This article is about Exploratory Data Analysis(EDA) in Pandas and Python. The article will explain step by step how to do Exploratory Data Analysis plus examples.
EDA is an important step in Data Science. The goal of EDA is to identify errors, insights, relations, outliers and more.
The image below illustrate the data science workflow and where EDA is located:
Source: Exploratory Data Analysis - wikipedia
Background Story
Imagine that you are expecting royal guests for dinner. You are asked to research a special menu from a cooking book with thousands of recipes. As they are very pretentious you need to avoid some ingredients or find exact quantities for others. Dinner and launch menus are needed.
Unfortunately some recipes are wrong and others are incomplete.
How to start? You may start with the main ingredients. Another option is by selecting the meal type and course. There should be a special menu for Vegetarians.
The story above reminds of Exploratory Data Analysis(EDA). All the steps and questions are part of understanding unknown territory. Let's try to solve this with Data Science.
What is Exploratory Data Analysis?
Exploratory data analysis is like detective work: searching for insights that identify problems and hidden patterns.
Start with one variable at a time, then explore two variables, and so on.
Exploratory Data Analysis(EDA) - analyze and investigate datasets and summarize their main characteristics and apply visualization methods.
Tools for EDA:
Most popular Tools:
- Pandas/Python
- R
Techniques for EDA:
Visual techniques
Dimensionality reduction
Exploratory Data Analysis - Example Project
Let's do an example on Exploratory Data Analysis using Food Recipes.

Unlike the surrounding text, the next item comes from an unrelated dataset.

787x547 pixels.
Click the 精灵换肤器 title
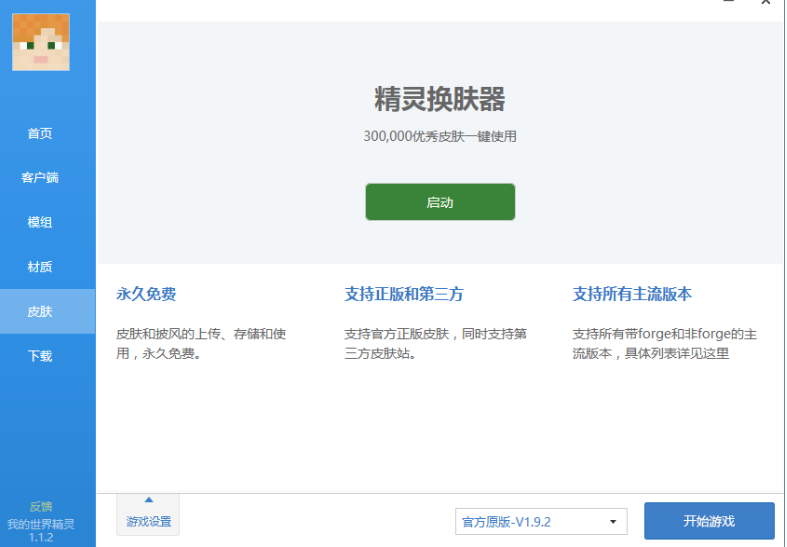point(440,100)
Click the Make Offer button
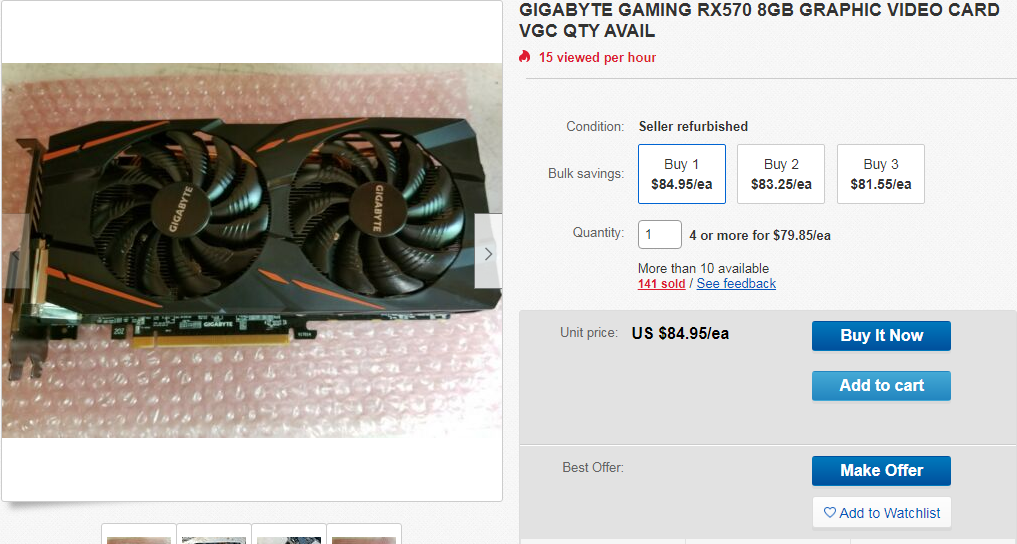This screenshot has width=1017, height=544. coord(881,471)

We will do step by step analysis on this data set and answer on questions like:
- What data do we have?
- What is the dimension of this data?
- Are there any dependent variables?
- What are the data types?
- Missing data?
- Duplicate data?
- Correlations?
You can find the notebook on and Google Colab:
- GitHub
- Google Colab - you can play with this notebook without installing Python
Step 1: Load Data and Initial Analysis
First we will import the needed libraries and then load the dataset into Pandas:
import pandas as pd
import seaborn as sns
import matplotlib.pyplot as plt
df = pd.read_csv('https://raw.githubusercontent.com/softhints/Pandas-Exercises-Projects/main/data/food_recipes.csv', low_memory=False)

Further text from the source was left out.